[[ DATASET RECORDS open ]]

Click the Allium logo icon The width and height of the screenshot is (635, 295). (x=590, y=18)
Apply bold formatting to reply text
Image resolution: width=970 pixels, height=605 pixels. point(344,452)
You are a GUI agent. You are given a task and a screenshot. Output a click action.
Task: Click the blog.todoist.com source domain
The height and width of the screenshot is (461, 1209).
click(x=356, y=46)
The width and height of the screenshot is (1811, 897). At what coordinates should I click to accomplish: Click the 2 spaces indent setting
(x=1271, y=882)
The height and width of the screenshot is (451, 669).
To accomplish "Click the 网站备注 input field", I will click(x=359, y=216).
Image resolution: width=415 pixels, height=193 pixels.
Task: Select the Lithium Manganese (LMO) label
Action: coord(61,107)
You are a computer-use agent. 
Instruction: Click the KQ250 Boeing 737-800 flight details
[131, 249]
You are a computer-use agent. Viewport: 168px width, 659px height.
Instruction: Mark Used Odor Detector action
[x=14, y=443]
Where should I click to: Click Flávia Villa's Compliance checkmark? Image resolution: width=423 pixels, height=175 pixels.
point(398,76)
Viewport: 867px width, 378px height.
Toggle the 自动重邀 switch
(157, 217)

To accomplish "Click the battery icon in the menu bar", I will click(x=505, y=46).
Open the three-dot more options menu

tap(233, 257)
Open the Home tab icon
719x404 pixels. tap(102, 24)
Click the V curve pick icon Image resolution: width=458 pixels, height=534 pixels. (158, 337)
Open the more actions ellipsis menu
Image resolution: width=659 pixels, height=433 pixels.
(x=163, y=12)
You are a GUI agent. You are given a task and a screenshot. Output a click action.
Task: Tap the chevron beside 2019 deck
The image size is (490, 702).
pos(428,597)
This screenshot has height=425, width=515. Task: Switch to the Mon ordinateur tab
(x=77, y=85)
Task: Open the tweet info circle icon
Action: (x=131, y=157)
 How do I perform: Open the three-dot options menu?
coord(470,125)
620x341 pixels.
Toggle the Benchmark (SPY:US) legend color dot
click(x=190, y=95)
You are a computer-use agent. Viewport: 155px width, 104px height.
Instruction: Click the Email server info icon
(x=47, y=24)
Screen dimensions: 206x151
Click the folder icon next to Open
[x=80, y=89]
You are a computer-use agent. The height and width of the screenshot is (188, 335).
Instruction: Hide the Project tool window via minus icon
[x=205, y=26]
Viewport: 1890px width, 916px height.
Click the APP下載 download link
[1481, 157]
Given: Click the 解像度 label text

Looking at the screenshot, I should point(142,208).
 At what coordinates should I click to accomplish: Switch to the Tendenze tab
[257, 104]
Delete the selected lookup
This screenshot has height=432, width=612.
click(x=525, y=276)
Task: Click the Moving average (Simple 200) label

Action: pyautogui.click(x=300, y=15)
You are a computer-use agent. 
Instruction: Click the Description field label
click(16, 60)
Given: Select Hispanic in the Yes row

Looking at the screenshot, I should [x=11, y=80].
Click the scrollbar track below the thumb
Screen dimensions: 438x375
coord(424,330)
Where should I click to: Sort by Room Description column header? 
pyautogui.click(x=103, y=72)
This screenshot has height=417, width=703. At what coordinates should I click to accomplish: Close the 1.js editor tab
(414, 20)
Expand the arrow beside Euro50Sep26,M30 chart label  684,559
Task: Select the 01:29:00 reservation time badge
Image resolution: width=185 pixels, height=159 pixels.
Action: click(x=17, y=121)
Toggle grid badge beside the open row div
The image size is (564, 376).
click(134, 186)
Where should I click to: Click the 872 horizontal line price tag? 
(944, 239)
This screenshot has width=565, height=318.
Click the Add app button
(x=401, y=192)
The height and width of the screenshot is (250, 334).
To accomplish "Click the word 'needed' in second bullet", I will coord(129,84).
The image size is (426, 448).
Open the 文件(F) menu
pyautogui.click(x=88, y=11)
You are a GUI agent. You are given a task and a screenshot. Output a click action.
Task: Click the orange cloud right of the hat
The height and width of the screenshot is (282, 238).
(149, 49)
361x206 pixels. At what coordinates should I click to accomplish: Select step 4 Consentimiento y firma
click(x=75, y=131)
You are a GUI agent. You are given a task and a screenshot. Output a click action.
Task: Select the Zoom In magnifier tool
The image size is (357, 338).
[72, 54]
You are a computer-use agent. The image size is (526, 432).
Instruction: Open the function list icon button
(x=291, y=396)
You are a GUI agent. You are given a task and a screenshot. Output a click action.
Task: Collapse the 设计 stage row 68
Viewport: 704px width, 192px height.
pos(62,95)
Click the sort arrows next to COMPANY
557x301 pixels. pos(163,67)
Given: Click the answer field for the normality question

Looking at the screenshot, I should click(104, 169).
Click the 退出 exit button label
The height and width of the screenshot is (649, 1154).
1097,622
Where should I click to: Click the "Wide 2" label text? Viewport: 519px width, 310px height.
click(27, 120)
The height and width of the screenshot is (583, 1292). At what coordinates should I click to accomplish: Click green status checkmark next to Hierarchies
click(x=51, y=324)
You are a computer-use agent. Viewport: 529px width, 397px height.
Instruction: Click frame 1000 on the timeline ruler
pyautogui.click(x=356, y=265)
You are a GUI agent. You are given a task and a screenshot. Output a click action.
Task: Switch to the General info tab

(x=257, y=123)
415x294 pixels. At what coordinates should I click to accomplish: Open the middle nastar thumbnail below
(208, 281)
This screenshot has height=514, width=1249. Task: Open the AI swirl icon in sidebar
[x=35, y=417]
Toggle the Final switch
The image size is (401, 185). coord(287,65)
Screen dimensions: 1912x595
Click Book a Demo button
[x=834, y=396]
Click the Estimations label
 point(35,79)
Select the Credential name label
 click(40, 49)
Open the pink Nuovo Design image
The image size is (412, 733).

[[ DATASET RECORDS closed ]]

Reproduce all the records shown above, unchanged.

[OUTPUT OF THE TASK]
Click the Allium logo icon The width and height of the screenshot is (635, 295). (x=590, y=18)
Apply bold formatting to reply text
Image resolution: width=970 pixels, height=605 pixels. point(344,452)
You are a GUI agent. You are given a task and a screenshot. Output a click action.
Task: Click the blog.todoist.com source domain
The height and width of the screenshot is (461, 1209).
click(x=356, y=46)
The width and height of the screenshot is (1811, 897). At what coordinates should I click to accomplish: Click the 2 spaces indent setting
(x=1271, y=882)
The height and width of the screenshot is (451, 669).
To accomplish "Click the 网站备注 input field", I will click(x=359, y=216).
Image resolution: width=415 pixels, height=193 pixels.
Task: Select the Lithium Manganese (LMO) label
Action: coord(61,107)
You are a computer-use agent. 
Instruction: Click the KQ250 Boeing 737-800 flight details
[131, 249]
You are a computer-use agent. Viewport: 168px width, 659px height.
Instruction: Mark Used Odor Detector action
[x=14, y=443]
Where should I click to: Click Flávia Villa's Compliance checkmark? Image resolution: width=423 pixels, height=175 pixels.
point(398,76)
Viewport: 867px width, 378px height.
Toggle the 自动重邀 switch
(157, 217)

To accomplish "Click the battery icon in the menu bar", I will click(x=505, y=46).
Open the three-dot more options menu

tap(233, 257)
Open the Home tab icon
719x404 pixels. tap(102, 24)
Click the V curve pick icon Image resolution: width=458 pixels, height=534 pixels. (158, 337)
Open the more actions ellipsis menu
Image resolution: width=659 pixels, height=433 pixels.
(x=163, y=12)
You are a GUI agent. You are given a task and a screenshot. Output a click action.
Task: Tap the chevron beside 2019 deck
The image size is (490, 702).
pos(428,597)
This screenshot has height=425, width=515. Task: Switch to the Mon ordinateur tab
(x=77, y=85)
Task: Open the tweet info circle icon
Action: (x=131, y=157)
 How do I perform: Open the three-dot options menu?
coord(470,125)
620x341 pixels.
Toggle the Benchmark (SPY:US) legend color dot
click(x=190, y=95)
You are a computer-use agent. Viewport: 155px width, 104px height.
Instruction: Click the Email server info icon
(x=47, y=24)
Screen dimensions: 206x151
Click the folder icon next to Open
[x=80, y=89]
You are a computer-use agent. The height and width of the screenshot is (188, 335).
Instruction: Hide the Project tool window via minus icon
[x=205, y=26]
Viewport: 1890px width, 916px height.
Click the APP下載 download link
[1481, 157]
Given: Click the 解像度 label text

Looking at the screenshot, I should point(142,208).
 At what coordinates should I click to accomplish: Switch to the Tendenze tab
[257, 104]
Delete the selected lookup
This screenshot has height=432, width=612.
click(x=525, y=276)
Task: Click the Moving average (Simple 200) label

Action: pyautogui.click(x=300, y=15)
You are a computer-use agent. 
Instruction: Click the Description field label
click(16, 60)
Given: Select Hispanic in the Yes row

Looking at the screenshot, I should [x=11, y=80].
Click the scrollbar track below the thumb
Screen dimensions: 438x375
coord(424,330)
Where should I click to: Sort by Room Description column header? 
pyautogui.click(x=103, y=72)
This screenshot has height=417, width=703. At what coordinates should I click to accomplish: Close the 1.js editor tab
(414, 20)
Expand the arrow beside Euro50Sep26,M30 chart label  684,559
Task: Select the 01:29:00 reservation time badge
Image resolution: width=185 pixels, height=159 pixels.
Action: click(x=17, y=121)
Toggle grid badge beside the open row div
The image size is (564, 376).
click(134, 186)
Where should I click to: Click the 872 horizontal line price tag? 
(944, 239)
This screenshot has width=565, height=318.
Click the Add app button
(x=401, y=192)
The height and width of the screenshot is (250, 334).
To accomplish "Click the word 'needed' in second bullet", I will coord(129,84).
The image size is (426, 448).
Open the 文件(F) menu
pyautogui.click(x=88, y=11)
You are a GUI agent. You are given a task and a screenshot. Output a click action.
Task: Click the orange cloud right of the hat
The height and width of the screenshot is (282, 238).
(149, 49)
361x206 pixels. At what coordinates should I click to accomplish: Select step 4 Consentimiento y firma
click(x=75, y=131)
You are a GUI agent. You are given a task and a screenshot. Output a click action.
Task: Select the Zoom In magnifier tool
The image size is (357, 338).
[72, 54]
You are a computer-use agent. The image size is (526, 432).
Instruction: Open the function list icon button
(x=291, y=396)
You are a GUI agent. You are given a task and a screenshot. Output a click action.
Task: Collapse the 设计 stage row 68
Viewport: 704px width, 192px height.
pos(62,95)
Click the sort arrows next to COMPANY
557x301 pixels. pos(163,67)
Given: Click the answer field for the normality question

Looking at the screenshot, I should click(104, 169).
Click the 退出 exit button label
The height and width of the screenshot is (649, 1154).
1097,622
Where should I click to: Click the "Wide 2" label text? Viewport: 519px width, 310px height.
click(27, 120)
The height and width of the screenshot is (583, 1292). At what coordinates should I click to accomplish: Click green status checkmark next to Hierarchies
click(x=51, y=324)
You are a computer-use agent. Viewport: 529px width, 397px height.
Instruction: Click frame 1000 on the timeline ruler
pyautogui.click(x=356, y=265)
You are a GUI agent. You are given a task and a screenshot. Output a click action.
Task: Switch to the General info tab

(x=257, y=123)
415x294 pixels. At what coordinates should I click to accomplish: Open the middle nastar thumbnail below
(208, 281)
This screenshot has height=514, width=1249. Task: Open the AI swirl icon in sidebar
[x=35, y=417]
Toggle the Final switch
The image size is (401, 185). coord(287,65)
Screen dimensions: 1912x595
Click Book a Demo button
[x=834, y=396]
Click the Estimations label
 point(35,79)
Select the Credential name label
 click(40, 49)
Open the pink Nuovo Design image
The image size is (412, 733).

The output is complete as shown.